DOCUMENT EXTRACT:
Wednesday, October 28, 2009

1 Down, 10 To Go

It's my first Monthiversary in Haiti! Four weeks ago was our first day in Haiti. I vividly remember stepping onto the tarmac and seeing my first sight of Haiti, beautiful mountains. My first smell of Haiti, exhaust fumes and garbage. My first sound of Haiti, mariachi band blasting their music from the entrance of the airport. Customs, Baggage Claim, and hauling our stuff to John's car were enough to make me want to curl up under a seat in the airplane and stay there until I was back in Florida. I had to keep reminding myself that, "those who look to the Lord will renew their strength".

Looking back, it is hard to describe the mix of emotions that I feel toward the last month of my life. God has been so good to use all of the tough things for good in my heart and my attitude toward the world. Something about Haiti has a way of taking every comfort that you lean on and hide behind and stripping them away from you all at once. Haiti has a way of challenging the things that you thought you believed beyond a shadow of a doubt. Haiti shines a spotlight onto things in your heart that you wish would stay in the dark. I am so thankful that I have learned to live without so many of the things that I would have considered necessary even six months ago. I feel like if I can live in Haiti for a year I can do anything.

RAW DATA:

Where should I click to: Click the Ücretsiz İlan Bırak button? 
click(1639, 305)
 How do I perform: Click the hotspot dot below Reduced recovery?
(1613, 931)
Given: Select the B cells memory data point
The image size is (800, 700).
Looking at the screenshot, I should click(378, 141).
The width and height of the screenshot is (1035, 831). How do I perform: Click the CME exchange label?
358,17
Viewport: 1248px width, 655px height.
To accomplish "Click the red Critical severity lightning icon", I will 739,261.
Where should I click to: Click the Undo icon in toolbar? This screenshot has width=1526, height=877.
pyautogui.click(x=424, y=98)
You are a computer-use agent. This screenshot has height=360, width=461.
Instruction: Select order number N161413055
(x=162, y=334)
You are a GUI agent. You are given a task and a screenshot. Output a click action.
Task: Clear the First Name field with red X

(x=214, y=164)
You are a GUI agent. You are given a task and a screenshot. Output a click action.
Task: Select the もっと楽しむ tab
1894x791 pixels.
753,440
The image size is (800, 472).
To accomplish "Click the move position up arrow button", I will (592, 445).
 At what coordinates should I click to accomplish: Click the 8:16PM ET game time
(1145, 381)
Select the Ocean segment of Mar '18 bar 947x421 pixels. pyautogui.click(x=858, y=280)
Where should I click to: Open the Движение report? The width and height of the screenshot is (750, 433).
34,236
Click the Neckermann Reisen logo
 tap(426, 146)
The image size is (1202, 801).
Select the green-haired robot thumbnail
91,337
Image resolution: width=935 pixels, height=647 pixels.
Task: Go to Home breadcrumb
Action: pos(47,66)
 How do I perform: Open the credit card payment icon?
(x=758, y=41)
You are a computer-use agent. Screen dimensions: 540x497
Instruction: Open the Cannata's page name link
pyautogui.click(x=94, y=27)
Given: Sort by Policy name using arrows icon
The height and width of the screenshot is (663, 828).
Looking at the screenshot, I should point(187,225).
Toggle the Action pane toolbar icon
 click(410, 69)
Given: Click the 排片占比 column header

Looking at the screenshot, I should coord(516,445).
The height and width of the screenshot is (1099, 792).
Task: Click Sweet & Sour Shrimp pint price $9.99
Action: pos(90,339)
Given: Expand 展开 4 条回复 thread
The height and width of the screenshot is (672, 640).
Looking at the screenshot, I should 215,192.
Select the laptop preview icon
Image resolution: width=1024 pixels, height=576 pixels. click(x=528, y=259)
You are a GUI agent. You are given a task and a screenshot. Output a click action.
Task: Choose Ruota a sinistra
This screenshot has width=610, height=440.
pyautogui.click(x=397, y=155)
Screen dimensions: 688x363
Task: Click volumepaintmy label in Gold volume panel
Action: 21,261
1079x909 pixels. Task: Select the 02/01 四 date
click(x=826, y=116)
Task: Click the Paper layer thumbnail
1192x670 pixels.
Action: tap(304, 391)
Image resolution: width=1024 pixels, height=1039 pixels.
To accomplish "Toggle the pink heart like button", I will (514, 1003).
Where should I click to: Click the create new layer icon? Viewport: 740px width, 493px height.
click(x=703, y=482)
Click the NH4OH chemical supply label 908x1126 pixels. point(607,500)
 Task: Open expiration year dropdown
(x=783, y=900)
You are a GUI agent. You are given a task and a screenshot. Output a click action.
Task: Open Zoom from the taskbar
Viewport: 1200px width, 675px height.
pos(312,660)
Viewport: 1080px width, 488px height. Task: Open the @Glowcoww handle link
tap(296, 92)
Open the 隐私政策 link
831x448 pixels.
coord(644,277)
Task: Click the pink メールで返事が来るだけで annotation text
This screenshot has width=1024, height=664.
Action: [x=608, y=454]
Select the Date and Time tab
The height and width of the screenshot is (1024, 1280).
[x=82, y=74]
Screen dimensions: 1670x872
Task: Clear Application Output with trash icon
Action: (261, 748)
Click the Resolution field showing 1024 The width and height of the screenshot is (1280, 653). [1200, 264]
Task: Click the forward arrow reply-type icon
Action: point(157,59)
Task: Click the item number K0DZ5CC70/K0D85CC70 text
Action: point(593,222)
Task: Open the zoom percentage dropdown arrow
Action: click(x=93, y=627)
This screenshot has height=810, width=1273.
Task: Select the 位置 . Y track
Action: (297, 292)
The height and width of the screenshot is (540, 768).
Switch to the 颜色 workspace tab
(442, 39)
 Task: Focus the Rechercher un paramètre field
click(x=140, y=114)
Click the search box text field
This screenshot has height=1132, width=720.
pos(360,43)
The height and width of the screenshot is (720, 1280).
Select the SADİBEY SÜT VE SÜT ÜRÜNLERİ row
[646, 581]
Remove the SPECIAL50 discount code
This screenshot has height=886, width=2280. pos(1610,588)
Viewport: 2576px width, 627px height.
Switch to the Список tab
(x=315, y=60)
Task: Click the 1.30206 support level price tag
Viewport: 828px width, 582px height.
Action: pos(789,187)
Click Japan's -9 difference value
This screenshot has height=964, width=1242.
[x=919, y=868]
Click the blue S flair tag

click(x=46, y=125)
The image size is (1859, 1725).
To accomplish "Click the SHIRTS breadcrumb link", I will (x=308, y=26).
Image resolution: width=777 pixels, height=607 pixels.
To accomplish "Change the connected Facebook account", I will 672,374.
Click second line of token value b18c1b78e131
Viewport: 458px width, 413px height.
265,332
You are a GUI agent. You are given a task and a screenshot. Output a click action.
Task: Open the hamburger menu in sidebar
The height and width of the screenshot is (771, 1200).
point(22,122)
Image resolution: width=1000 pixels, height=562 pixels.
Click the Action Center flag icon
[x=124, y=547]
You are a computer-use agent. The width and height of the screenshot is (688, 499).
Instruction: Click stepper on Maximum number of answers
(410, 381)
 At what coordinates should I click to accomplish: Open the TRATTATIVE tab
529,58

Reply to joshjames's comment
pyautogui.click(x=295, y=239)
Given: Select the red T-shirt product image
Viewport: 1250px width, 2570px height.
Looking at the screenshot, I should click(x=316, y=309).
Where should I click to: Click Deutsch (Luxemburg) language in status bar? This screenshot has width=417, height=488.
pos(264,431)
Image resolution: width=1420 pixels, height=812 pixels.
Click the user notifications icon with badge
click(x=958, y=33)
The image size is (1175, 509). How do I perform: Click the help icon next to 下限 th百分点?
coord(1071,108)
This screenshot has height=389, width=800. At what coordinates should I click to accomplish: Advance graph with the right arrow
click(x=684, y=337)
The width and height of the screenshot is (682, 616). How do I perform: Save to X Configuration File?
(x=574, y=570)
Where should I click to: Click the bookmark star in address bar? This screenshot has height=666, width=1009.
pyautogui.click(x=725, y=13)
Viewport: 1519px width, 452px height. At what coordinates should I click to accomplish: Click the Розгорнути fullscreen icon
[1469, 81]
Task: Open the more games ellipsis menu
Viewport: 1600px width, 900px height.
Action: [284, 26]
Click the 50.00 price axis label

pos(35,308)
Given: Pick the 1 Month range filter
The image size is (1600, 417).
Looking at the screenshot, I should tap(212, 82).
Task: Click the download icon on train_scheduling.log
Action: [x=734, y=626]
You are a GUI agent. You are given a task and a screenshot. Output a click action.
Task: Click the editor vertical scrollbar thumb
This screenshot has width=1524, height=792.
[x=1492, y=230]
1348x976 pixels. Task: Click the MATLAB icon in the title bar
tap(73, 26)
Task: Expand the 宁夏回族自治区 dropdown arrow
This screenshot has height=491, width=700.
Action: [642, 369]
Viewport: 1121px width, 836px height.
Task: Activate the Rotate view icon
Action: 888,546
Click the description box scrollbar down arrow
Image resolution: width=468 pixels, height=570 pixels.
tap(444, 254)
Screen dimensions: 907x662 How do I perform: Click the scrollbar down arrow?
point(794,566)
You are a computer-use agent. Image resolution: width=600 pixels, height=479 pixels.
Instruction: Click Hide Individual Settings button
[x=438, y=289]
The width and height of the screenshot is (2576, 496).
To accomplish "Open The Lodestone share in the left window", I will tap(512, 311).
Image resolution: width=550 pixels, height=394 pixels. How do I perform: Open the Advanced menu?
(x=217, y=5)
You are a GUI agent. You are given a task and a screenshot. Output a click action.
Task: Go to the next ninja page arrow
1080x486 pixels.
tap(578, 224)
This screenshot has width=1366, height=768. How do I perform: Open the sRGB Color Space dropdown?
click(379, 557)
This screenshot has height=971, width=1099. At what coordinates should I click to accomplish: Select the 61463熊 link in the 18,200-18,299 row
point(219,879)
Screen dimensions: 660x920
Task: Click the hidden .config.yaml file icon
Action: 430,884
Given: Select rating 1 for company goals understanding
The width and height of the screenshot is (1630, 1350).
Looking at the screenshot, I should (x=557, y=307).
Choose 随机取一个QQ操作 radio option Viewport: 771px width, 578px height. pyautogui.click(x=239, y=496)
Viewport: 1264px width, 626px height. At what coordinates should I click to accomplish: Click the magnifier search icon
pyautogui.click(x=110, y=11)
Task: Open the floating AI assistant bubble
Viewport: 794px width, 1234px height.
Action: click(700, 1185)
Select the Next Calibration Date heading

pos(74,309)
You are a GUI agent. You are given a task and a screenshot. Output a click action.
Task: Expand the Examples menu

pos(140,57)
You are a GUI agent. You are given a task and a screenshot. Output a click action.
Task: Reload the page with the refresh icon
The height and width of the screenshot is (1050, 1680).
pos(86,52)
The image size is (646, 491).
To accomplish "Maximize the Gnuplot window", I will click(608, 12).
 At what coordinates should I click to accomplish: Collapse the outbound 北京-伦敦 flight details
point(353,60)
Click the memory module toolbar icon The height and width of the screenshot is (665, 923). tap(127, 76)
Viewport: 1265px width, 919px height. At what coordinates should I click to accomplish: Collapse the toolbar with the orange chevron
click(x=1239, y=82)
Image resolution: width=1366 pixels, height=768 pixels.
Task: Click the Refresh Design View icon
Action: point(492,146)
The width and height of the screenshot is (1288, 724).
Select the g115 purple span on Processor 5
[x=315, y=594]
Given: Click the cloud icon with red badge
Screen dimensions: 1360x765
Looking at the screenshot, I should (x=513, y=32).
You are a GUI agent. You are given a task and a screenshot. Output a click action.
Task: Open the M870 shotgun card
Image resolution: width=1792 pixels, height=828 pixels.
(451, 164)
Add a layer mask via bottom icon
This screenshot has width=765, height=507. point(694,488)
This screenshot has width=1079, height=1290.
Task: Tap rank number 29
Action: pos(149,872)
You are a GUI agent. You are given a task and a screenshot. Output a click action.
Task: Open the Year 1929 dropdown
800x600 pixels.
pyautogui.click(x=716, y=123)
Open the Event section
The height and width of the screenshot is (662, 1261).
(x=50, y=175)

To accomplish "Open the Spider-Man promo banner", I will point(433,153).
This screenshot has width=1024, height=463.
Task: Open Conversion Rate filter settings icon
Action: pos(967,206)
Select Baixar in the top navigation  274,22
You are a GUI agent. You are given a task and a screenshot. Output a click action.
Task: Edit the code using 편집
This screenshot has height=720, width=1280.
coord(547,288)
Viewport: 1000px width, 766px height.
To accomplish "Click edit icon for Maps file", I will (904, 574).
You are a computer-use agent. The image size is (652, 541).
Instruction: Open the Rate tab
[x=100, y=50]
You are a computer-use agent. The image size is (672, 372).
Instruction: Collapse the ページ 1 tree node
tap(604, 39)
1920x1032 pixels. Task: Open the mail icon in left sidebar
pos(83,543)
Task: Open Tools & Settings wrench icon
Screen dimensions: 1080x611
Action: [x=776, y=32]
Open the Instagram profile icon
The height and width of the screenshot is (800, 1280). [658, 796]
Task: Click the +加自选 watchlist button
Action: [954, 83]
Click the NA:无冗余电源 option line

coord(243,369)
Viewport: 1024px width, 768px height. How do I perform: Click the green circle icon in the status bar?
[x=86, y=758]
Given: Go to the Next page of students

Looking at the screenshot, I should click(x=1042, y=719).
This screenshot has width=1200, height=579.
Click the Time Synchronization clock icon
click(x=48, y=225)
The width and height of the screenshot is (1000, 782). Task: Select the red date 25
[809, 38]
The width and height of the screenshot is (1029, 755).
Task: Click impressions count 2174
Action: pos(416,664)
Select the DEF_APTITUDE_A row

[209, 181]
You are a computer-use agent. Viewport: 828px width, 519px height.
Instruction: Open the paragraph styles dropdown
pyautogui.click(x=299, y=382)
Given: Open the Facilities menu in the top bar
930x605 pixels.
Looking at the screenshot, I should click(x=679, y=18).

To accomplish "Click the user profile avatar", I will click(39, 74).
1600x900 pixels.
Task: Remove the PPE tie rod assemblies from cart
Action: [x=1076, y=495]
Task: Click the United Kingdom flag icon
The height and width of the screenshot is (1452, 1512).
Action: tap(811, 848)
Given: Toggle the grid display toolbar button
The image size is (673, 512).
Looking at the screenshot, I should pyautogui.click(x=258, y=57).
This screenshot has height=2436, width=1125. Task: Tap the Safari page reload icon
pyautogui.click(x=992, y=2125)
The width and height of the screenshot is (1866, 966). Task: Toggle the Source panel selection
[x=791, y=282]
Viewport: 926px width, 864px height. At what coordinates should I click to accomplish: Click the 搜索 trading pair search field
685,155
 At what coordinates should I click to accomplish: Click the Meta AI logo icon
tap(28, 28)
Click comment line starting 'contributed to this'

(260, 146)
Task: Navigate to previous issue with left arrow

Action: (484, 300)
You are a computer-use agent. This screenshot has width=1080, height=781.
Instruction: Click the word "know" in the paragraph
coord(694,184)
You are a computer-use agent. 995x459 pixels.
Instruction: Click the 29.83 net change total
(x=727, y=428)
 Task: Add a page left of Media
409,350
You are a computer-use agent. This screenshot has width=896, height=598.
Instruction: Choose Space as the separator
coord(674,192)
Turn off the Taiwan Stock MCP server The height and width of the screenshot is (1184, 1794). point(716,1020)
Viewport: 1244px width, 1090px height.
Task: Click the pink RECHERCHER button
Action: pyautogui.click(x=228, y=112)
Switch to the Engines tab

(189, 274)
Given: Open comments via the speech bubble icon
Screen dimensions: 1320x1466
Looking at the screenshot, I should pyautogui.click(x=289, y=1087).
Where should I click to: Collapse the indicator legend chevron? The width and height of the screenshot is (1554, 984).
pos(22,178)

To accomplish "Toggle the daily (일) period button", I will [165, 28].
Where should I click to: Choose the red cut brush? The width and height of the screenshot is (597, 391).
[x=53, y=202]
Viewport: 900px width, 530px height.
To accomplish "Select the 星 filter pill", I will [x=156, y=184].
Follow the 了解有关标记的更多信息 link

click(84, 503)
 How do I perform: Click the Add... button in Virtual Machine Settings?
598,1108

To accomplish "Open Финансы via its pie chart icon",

WHAT TO DO:
- A) In the blog post about the first month in Haiti, list every "first" of Haiti that the writer names, along with what each one was.
- B) Continue the blog post about the first month in Haiti, starting after its final sentence.

EXERCISE ANSWERS:
- A)
- First sight: beautiful mountains
- First smell: exhaust fumes and garbage
- First sound: a mariachi band blasting their music from the entrance of the airport

- B)
I have become more confident here. Yes, I can leave the house without makeup. I can even be in a group of new people without hating every minute of it. God has been speaking to me so much more here, maybe because I am taking the time to listen. I have met so many wonderful people who challenge my way of thinking and encourage me. Haiti challenges me in new ways every day and I love that I am growing in ways I couldn't have grown if I had stayed in America.

Today really sums up all of the conflict in my heart about living here. We visited Sisters of Charity Mission today for about half an hour. It is a hospital for sick and malnourished babies. It is so hard to see rows of cribs with severely sick babies waiting for their next meal or dose of medicine. They are understaffed, but they work hard and the place is clean with running water. It is so overwhelming and depressing to look around the room and to know how little I can do. I tried to take it all in pacing the rows of cribs and touching some of the babies as I prayed for them. At first I was scared to pick them up, they look so fragile, I thought they might fall apart. When I did it felt good to know that this one was comforted, even for just a few moments. This is where the conflict is, I loved being there because I could make a small difference, but it is so hard to believe that God loves these little ones as much as he loves me. It is hard to imagine that he has a plan for their lives to prosper them and not to harm them. God, where is the justice in Haiti?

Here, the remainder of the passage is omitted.